Именно «консервативная» верность высоким гуманистическим идеалам, которыми проникнута «великая старая немецкая поэзия», как выражался Ленин, не позволила Томасу Манну примкнуть к реакционным силам, идеологически подготовлявшим пришествие Гитлера и нацистского варварства. Именно «консервативная» верность великой европейской и, в частности, русской литературе удержала Томаса Манна в русле реалистического искусства.
«Консервативный бюргер по своему духовному складу», как принято определять Томаса Манна, как он и сам себя при случае аттестовал, был все же очень далек от того, чтобы мечтать о возврате былых времен. «Будденброки», эта книга «пессимистического юмора», была для него ранним, но окончательным прощанием с «уходящим бюргерским миром», чертой, которую символически провел маленький Ганно под родословной своих предков, ибо «дальше ничего не будет». Пришедший ему на смену «буржуазный» мир эпохи империализма был ненавистен писателю. Он возлагал надежды на иное, лучшее будущее…
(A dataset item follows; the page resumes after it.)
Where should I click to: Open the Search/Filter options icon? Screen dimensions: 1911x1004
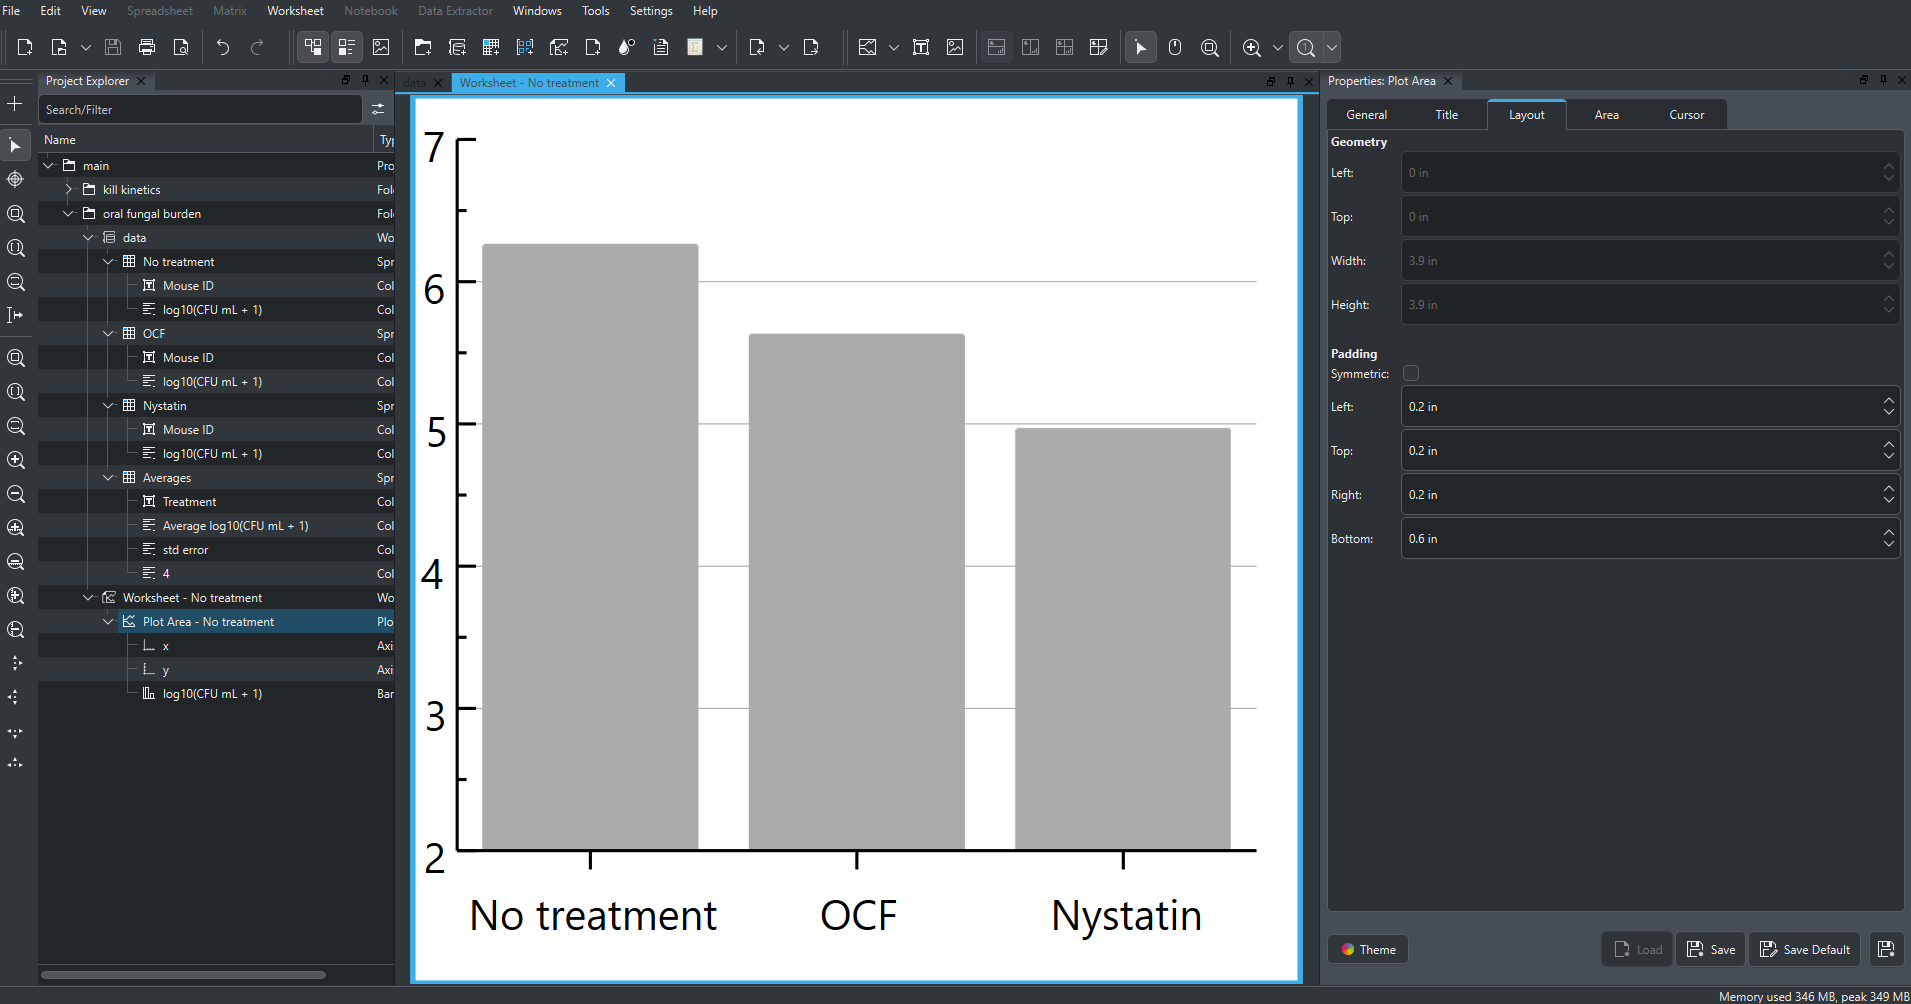378,109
Эти смутные надежды претворились в твердые убеждения только после Великой Октябрьской революции и под прямым ее влиянием: «Новый мир, мир, социально упорядоченный единым планом, который освободит человечество от унизительных, ненужных, оскорбляющих достоинство разума страданий, этот мир придет, …ибо должен быть создан или, в худшем случае, введен путем насильственного переворота разумный порядок… для того, чтобы душевное вновь могло получить право на жизнь и человечески чистую совесть», — так утверждал Томас Манн в своей юбилейной речи о Гете в 1932 году, за год до нового испытания, постигшего его родину, — прихода к власти Гитлера и его банды.